Ein ElHilweh has been the scene of a large number of violent clashes and attacks over the decades. (Photo: AP)
Director of UNRWA Affairs in Lebanon, Dorothee Klaus, conducted her second visit to Ein El Hilweh, following the recent clashes that took place in the camp.
At UNRWA Health Centre II, Dr. Klaus met with the health staff, and heard from them about their working conditions, concerns, and challenges. Among these were issues related to the safety and security of UNRWA personnel, and procedures for evacuation during instances of armed clashes.
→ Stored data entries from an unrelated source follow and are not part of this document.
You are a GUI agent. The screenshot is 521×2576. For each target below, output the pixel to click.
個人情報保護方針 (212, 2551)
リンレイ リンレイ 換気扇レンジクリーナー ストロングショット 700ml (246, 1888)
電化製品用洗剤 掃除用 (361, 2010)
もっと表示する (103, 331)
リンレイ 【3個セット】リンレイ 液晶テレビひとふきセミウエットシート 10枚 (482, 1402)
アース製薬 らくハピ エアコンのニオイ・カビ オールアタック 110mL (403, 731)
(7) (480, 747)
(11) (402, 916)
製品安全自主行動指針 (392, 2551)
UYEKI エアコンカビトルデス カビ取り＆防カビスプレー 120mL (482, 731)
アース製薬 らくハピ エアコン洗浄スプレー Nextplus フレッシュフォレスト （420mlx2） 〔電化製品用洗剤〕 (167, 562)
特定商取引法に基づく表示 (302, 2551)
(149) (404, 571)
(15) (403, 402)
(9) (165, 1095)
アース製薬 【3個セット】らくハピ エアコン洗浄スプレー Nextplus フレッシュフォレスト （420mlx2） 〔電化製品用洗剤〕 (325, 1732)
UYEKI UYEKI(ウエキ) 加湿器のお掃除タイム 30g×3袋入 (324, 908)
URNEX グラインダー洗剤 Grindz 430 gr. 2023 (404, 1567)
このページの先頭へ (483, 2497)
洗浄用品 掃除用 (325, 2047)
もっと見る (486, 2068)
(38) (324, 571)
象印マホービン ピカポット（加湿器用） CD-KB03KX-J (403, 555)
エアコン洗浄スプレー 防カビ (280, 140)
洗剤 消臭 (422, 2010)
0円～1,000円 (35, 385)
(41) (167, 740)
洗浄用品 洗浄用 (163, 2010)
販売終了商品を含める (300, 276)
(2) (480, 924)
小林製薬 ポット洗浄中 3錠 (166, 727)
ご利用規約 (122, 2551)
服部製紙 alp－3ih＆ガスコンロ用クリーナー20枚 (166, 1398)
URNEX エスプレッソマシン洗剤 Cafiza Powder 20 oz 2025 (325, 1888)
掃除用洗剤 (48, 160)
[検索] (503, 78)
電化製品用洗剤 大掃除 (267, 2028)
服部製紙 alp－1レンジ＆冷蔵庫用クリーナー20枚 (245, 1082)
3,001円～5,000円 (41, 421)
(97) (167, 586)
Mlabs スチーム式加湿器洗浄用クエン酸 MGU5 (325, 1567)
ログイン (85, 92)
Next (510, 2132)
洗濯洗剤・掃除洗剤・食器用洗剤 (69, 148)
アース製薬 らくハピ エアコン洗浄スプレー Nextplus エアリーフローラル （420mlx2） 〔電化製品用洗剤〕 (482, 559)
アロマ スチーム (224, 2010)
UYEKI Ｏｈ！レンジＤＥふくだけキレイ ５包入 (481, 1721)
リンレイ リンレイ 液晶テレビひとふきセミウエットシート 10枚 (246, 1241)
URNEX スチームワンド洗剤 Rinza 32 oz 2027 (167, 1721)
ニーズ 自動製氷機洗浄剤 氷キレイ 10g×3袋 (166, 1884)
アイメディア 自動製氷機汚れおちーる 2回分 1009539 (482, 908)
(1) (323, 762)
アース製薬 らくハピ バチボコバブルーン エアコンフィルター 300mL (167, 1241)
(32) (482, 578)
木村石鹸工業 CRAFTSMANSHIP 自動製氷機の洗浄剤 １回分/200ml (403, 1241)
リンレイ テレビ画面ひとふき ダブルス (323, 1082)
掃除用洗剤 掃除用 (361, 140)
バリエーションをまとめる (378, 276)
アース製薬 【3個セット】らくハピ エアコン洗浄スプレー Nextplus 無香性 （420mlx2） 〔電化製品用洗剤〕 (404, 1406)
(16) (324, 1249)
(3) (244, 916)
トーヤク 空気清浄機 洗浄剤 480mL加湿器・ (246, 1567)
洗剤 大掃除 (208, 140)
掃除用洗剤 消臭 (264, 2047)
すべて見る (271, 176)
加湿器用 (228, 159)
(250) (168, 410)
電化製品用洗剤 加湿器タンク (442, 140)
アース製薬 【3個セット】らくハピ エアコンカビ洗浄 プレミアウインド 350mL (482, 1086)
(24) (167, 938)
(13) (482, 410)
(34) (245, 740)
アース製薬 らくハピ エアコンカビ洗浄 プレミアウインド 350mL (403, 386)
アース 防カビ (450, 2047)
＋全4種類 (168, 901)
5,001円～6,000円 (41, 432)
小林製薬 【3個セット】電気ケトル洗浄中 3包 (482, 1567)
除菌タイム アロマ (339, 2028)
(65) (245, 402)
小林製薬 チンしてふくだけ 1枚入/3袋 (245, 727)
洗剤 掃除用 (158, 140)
Dr. Klaus stressed that the security and safety of UNRWA staff and the camp's residents remains her utmost priority. She explained that she and her team are engaged in daily monitoring of the situation to ensure the fulfillment of this commitment.
In the effort to enhance security and safety measures for UNRWA staff in Ein El Hilweh camp, the meeting concluded with an agreement to provide security and safety training for the staff, in addition to arranging transportation to and from the camp through the utilization of UNRWA buses.
"I greatly value the dedication of our staff to their roles, even in the face of challenges, as they serve the Palestine Refugee community. My team and I are committed to offering the support our staff needs during these difficult times," she said.
UNRWA provides services to nearly 50,000 Palestine Refugees in the Ein El Hilweh Camp
Like many other Palestinian refugee camps in Lebanon and neighbouring countries, Ein el-Hilweh was established in the aftermath of the 1948 Nakba, which means “catastrophe”.
The Nakba was the expulsion of at least 750,000 Palestinians from their homes, villages and towns by Zionist militias during the establishment of the Israeli state.
Ein el-Hilweh was originally established by the International Committee of the Red Cross, and most of its early inhabitants had been displaced from northern Palestinian coastal towns.
The refugee population in Ein el-Hilweh continued to grow after 2011 when Syria’s civil war broke out after Bashar al-Assad cracked down on anti-government protests. Millions of people were displaced, including Palestinian refugees who were residing in Syria. Many sought safety in Lebanon and resettled in the camp.